I am the project director of the Electronic
Grosseteste, a research resource that provides access to electronic medieval
Latin texts and an integrated bibliography. The textbase is composed of
a variety of Latin texts (most of them under copyright but still
searchable). Right now the search engine is pretty primitive, and one
enhancement I would like to make is to account for orthographical variants in
the texts. Some texts were classicized, while other editors followed
either the orthography of a single manuscript or attempted to follow some
sort of convention based generally on Latin texts in later medieval England
(these are the facts, and this post is not about the joy of debating editorial
practice). Ideally, I would like to allow searches to include returns
for classical and "medieval" spellings. For example, if a user queried
"scientia" the engine would return matches for "scientia" and "sciencia".

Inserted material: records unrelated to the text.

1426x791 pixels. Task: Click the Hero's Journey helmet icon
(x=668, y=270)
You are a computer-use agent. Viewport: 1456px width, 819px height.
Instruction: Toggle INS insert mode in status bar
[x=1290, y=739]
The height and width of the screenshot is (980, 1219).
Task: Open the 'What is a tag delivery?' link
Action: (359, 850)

(wildcards are permitted, btw).
Now I work in Perl5, and so my initial thought
was to create a set of hash tables that would map these variants since hashes
would allow for more than one variant per entity, and the engine would then
perform a lookup for each query element. Now I suppose coding into the
engine the "orthographical rules" is another option, but I'll be honest and
admit that computational linguistics has never been my
thing. And, the beauty of hashes in Perl
is that they are compiled very quickly, and don't eat too much
memory.
Now before I go and reinvent the wheel with these
hash tables, does anyone know of an open-source method or
resource that addresses this kind of problem (I know that Brepols--pardon
me, Brepolis...yeesh---has this all figured out but they don't play will with
others, so that's a closed door.). My limited scouring of the web has
yielded no joy, and so I seek the sage advice of this
community.
Many thanks
Jim